Philippine antitrust body fines Grab’s local unit, orders passenger refund

20, Nov. 2019

Philippine Competition Commission Chairman Arsenio Balisacan announces the imposition of fines to the local unit of Singapore-based ride-hailing service firm Grab Holding Inc. at a press conference in Manila on Nov. 18, 2019.

MANILA, NNA – A Philippine government antitrust agency has fined the local unit of ride-hailing service firm Grab Holding Inc. 23.45 million pesos ($462,600) and ordered it to refund passengers who it believes were overcharged.

The fine extends legal issues that have dogged the Singapore-based service’s Philippine unit since a heavily watched merger last year.

The Philippine Competition Commission (PCC) said in a statement it had decided to fine Grab Philippines for breaching price commitments at times between August 2018 and May 2019.

Of the total fine, the ride hailing service will refund 5.05 million pesos to passengers who booked between February and May. Grab Philippines must pay back passengers within 60 days of Nov. 14.

Grab Philippines said it would cooperate. “(Grab Philippines) will work closely with the PCC in implementing the agreed mechanics for the payment,” the service said in a statement.

In 2018, the commission had ordered Grab Philippines to follow certain conditions for one year to protect consumers from unfair practices. The commission made that order after approving the Grab Philippines merger with the local unit of U.S. Uber Technologies Inc., a deal that the government agency said had created a near monopoly.

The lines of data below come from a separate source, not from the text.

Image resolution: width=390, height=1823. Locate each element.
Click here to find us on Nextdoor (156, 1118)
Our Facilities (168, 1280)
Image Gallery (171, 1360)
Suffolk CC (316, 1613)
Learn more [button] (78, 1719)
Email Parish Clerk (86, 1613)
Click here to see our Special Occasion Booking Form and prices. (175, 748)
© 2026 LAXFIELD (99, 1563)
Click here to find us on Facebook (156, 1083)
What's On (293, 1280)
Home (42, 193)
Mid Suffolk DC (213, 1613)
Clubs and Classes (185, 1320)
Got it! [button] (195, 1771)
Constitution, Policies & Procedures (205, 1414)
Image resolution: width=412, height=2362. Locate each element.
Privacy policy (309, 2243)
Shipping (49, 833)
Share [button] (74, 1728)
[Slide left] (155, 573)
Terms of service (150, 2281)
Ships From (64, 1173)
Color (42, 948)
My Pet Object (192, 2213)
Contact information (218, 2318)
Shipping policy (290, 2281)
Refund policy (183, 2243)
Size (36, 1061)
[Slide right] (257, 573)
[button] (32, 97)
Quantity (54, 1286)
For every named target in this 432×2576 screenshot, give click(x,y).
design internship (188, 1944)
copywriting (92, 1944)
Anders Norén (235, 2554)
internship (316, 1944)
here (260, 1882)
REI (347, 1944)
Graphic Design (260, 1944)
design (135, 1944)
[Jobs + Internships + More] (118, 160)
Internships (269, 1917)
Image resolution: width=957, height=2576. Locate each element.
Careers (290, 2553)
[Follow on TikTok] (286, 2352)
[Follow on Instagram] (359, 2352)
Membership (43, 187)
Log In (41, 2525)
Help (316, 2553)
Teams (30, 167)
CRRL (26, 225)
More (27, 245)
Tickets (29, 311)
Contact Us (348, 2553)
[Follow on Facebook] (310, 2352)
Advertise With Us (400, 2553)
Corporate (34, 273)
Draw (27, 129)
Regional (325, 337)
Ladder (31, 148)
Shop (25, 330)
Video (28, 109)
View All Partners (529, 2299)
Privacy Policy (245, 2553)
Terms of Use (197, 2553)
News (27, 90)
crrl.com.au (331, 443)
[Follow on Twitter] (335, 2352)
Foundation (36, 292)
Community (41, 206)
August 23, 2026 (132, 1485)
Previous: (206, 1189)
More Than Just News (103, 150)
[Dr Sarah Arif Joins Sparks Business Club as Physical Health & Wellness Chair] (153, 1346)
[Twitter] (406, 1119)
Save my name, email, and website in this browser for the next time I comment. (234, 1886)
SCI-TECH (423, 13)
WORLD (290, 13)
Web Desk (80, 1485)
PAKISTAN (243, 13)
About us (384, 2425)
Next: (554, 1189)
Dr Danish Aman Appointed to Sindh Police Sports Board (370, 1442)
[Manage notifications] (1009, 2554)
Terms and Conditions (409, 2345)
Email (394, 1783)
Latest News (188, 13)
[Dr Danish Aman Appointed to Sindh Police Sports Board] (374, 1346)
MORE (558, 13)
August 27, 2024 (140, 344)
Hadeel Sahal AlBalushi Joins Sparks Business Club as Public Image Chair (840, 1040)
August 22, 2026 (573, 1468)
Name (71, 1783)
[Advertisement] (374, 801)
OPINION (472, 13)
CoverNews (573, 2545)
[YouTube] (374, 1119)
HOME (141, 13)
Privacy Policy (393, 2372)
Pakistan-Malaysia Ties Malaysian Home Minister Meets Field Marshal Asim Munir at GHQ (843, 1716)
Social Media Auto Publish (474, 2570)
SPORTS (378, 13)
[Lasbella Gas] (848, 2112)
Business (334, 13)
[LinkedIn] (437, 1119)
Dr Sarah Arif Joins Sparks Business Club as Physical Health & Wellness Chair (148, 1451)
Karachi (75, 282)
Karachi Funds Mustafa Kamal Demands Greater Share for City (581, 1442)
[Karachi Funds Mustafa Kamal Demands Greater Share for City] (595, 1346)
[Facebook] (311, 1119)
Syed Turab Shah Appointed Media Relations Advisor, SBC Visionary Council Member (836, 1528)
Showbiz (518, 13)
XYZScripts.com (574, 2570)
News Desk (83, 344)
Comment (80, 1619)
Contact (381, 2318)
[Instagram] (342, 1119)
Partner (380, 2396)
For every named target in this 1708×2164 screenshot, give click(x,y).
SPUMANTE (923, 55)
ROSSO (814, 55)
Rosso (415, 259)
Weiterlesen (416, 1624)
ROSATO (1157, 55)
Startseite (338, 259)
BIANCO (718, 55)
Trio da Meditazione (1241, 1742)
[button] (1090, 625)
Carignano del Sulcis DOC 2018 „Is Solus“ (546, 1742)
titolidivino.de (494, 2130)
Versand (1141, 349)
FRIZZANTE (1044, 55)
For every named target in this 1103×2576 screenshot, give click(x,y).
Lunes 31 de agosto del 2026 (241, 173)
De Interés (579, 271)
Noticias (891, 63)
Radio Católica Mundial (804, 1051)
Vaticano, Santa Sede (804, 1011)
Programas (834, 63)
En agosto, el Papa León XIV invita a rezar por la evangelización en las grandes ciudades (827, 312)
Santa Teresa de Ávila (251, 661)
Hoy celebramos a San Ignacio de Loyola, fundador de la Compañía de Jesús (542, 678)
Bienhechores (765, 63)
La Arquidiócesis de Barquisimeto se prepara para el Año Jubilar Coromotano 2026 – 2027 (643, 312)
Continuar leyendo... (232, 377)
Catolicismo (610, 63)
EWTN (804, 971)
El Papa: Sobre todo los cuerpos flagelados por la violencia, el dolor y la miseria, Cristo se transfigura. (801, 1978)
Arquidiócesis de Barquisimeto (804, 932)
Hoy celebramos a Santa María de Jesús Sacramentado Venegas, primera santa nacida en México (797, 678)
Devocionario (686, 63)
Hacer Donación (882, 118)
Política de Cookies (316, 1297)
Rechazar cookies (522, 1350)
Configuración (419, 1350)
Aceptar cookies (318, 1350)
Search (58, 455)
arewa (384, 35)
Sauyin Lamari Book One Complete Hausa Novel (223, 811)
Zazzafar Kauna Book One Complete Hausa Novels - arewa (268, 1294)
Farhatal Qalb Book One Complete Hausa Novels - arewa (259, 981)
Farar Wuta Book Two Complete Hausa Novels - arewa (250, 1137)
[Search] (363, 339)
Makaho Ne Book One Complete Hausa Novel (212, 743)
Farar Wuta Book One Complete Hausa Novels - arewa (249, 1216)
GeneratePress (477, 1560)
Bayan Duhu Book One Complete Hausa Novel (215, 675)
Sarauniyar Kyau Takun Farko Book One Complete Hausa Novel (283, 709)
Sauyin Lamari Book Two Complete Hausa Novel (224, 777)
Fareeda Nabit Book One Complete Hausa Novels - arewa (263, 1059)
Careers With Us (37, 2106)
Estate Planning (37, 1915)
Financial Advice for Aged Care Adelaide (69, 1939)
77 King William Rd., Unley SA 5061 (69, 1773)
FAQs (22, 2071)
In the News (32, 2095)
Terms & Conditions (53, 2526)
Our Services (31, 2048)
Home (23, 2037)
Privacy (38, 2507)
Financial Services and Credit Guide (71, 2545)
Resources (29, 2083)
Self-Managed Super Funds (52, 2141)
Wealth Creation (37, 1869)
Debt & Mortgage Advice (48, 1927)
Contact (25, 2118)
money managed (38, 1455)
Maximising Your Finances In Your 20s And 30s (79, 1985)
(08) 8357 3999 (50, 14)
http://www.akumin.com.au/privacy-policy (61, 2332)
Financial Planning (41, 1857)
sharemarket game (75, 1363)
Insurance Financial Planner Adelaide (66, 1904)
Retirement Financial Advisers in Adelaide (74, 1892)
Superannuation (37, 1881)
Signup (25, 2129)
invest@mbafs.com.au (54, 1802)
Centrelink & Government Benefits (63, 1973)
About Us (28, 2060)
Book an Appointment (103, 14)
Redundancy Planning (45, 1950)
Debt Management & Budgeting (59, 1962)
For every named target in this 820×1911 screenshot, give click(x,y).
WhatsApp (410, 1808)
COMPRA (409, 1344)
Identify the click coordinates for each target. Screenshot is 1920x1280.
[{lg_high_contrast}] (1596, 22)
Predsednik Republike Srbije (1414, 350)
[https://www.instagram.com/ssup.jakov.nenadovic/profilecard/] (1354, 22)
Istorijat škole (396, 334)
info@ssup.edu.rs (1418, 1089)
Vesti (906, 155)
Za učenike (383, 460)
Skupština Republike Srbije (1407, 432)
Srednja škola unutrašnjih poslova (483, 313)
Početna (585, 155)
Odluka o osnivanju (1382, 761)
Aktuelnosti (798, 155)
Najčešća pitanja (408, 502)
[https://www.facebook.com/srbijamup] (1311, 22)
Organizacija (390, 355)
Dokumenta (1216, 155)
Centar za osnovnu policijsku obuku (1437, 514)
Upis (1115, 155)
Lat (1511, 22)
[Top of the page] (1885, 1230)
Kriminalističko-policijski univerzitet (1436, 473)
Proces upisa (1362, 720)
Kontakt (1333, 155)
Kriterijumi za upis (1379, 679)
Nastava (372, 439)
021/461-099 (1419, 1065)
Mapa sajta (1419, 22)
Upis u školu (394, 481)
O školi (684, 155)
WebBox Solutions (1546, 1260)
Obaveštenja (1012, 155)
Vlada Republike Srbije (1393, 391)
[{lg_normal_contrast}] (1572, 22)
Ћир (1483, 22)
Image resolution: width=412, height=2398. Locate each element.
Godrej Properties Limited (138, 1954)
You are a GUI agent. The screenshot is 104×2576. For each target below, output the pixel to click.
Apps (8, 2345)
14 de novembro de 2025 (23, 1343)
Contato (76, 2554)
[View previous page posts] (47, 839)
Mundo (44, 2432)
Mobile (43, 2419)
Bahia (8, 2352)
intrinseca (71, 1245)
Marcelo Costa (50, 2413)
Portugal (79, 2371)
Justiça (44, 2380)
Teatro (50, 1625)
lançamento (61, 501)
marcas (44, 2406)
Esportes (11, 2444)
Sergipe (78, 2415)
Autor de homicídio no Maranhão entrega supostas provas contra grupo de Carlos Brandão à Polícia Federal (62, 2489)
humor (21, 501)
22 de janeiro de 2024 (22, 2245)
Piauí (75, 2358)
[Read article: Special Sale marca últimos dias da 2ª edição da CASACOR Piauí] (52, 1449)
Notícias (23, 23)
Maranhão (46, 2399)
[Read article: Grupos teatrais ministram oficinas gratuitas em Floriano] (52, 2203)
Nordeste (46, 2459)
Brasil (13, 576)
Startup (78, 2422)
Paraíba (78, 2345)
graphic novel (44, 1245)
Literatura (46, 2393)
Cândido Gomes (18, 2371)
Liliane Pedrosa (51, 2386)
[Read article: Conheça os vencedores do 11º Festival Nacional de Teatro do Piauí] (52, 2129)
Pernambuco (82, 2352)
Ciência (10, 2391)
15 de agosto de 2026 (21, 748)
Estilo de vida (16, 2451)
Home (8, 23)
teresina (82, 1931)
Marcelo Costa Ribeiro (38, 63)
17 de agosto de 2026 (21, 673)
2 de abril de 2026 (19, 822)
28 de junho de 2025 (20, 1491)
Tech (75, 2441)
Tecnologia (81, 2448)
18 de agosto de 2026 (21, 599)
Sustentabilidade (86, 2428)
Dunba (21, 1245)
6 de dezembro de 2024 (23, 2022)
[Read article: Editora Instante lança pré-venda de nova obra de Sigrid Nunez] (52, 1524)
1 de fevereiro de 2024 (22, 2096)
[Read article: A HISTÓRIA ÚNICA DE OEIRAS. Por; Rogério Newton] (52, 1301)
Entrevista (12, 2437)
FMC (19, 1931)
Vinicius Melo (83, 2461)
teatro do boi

The commission also extended those conditions for another year from Oct. 1, it announced at a news conference Monday. These conditions include fare transparency and fare caps. Grab fares normally fluctuate according to shifts in demand for rides.

“This effectively extends the PCC’s hold on Grab to conditions that prevent it from behaving like a monopolist to the detriment of the riding public,” commission Chairman Arseno Balisacan told the news conference.

In January, the agency had fined Grab 6.5 million pesos after it submitted insufficient fare monitoring data. Grab and Uber were also ordered to pay a 16 million peso penalty in October 2018 for rushing their merger deal.

The latest fine reflects a Philippine government effort to stop Grab from overcharging passengers, who because of the merger have fewer app-based taxi choices. Eight other accredited ride-hailing firms operate in the Philippines, but with a small combined market share.

Also last year, the Land Transportation and Franchising Regulatory Board, a public transport regulator, fined Grab 10 million pesos for charging its passengers an additional of 2 pesos per minute on top of its approved fees.

Grab, an app-based service started 2012, says on its website it has provided 3 billion rides covering a combined 21 billion kilometers.